The former sentence should be noted as sarcastic. Why are bomb threats absolutely not the answer for when a student does not want to go to class? When a school (or any other institution) receives a bomb threat, the first step they take is to notify law enforcement. Whatever law enforcement notified, will subsequently further notify other forms of law enforcement, some of which include the Federal Bureau of Investigations and the Department of Homeland Security. Still not convinced an FBI man-hunt on you is not worth an extra study day? Well, when those agencies receive the threat, they will employ extensive personnel immediately to determine the legitimacy of the threat, the clearance of the threatened institution, tracking down where the threat came from, etc… These processes easily cost the general public millions of dollars in one day, coming from the taxpayers money.

The penalties of making a bomb threat tend to reciprocate the cost of the offense, as with most legal punishments. State laws vary between tens of years in prison, and tens of thousands of dollars, if not more. However, you can always count on receiving a felony charge, which has serious implications on your status as a citizen in the United States. Furthermore, you can expect to face charges regarding terrorism—which are ridiculously unforgiving and costly. On a school level, expulsion is typically the result. Some of the penalties aside from lengthy prison sentences and giant financial bills, might include forfeiting the privilege to vote, forfeiting your driver’s license and putting those legally responsible for you (if you are a minor) at risk in court.

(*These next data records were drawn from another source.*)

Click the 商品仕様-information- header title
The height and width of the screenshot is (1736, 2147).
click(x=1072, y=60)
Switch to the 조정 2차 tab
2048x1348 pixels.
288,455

In my last year of Junior High School, the administration called off school for a week due to a bomb threat that had been made. As you might be able to guess, the threat was made by a student who was worried about an upcoming exam that he was not prepared for. More or less, after a week the whole situation resolved for everyone, except him. He faced both assault and terrorism charges, as well as a daunting fine. Given he was barely thirteen, he ended up walking out of court with no charges and enough community service for church congregation. However, this mistake has followed him around for years—and will continue to stain his future. Regardless of what the reasoning was, a kid in Junior High School scared of an exam, the consequences will typically reflect what the possible outcomes could have been, such as a terrorist attack.